If you really believe the anti-trust argument is BS...stating it at the panel at ASTRO will just sound like someone who is uninformed about law.

The better way to do it would be to team up with a lawyer who specializes in this area and write it up as an editorial for the red journal/PRO/a blog post/anywhere. If you can provide a cogent, legal argument for why it is legal for rad onc to restrict supply and how (specifically) to do it, I would love to read that.

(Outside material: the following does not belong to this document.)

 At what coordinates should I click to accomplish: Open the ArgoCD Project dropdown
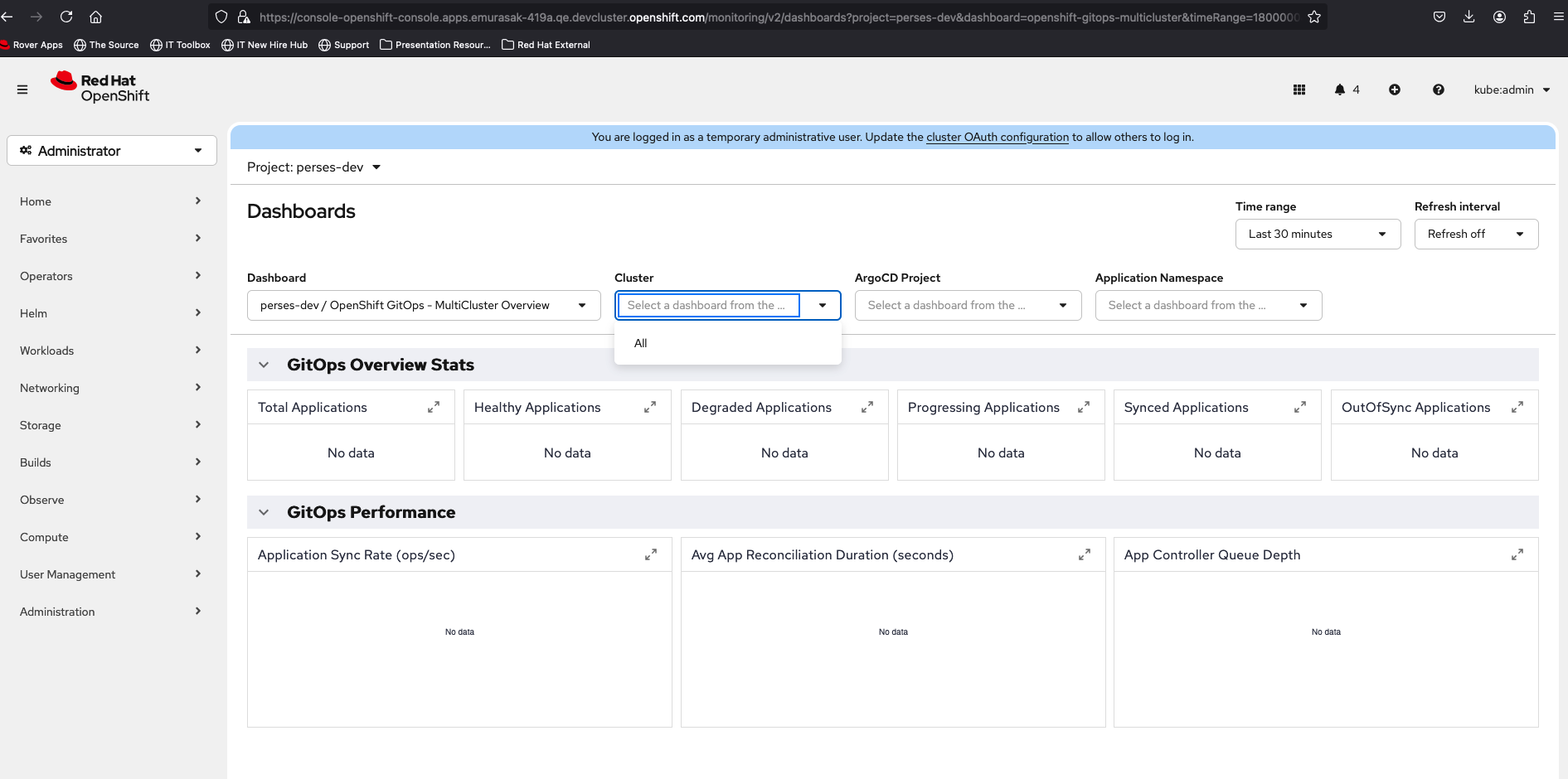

I would love to read that too. And not just the argument as to why restriction might be legal. What if... an anti-trust case was brought re: residency restriction. I'd like to know:
1) Who might bring such a case?
2) What would be the fall-out? would someone go to jail? Would lots of people? Lots of fines? Would the govt take over radiation oncology and start increasing residency slots?
I'm just asking 'cause honestly I don't know. Do ASTRO's or ABR's or ACGME's lawyers ever talk about why manipulation is a risk? If the risk is that the ABR might get officially broken up... .... .... ...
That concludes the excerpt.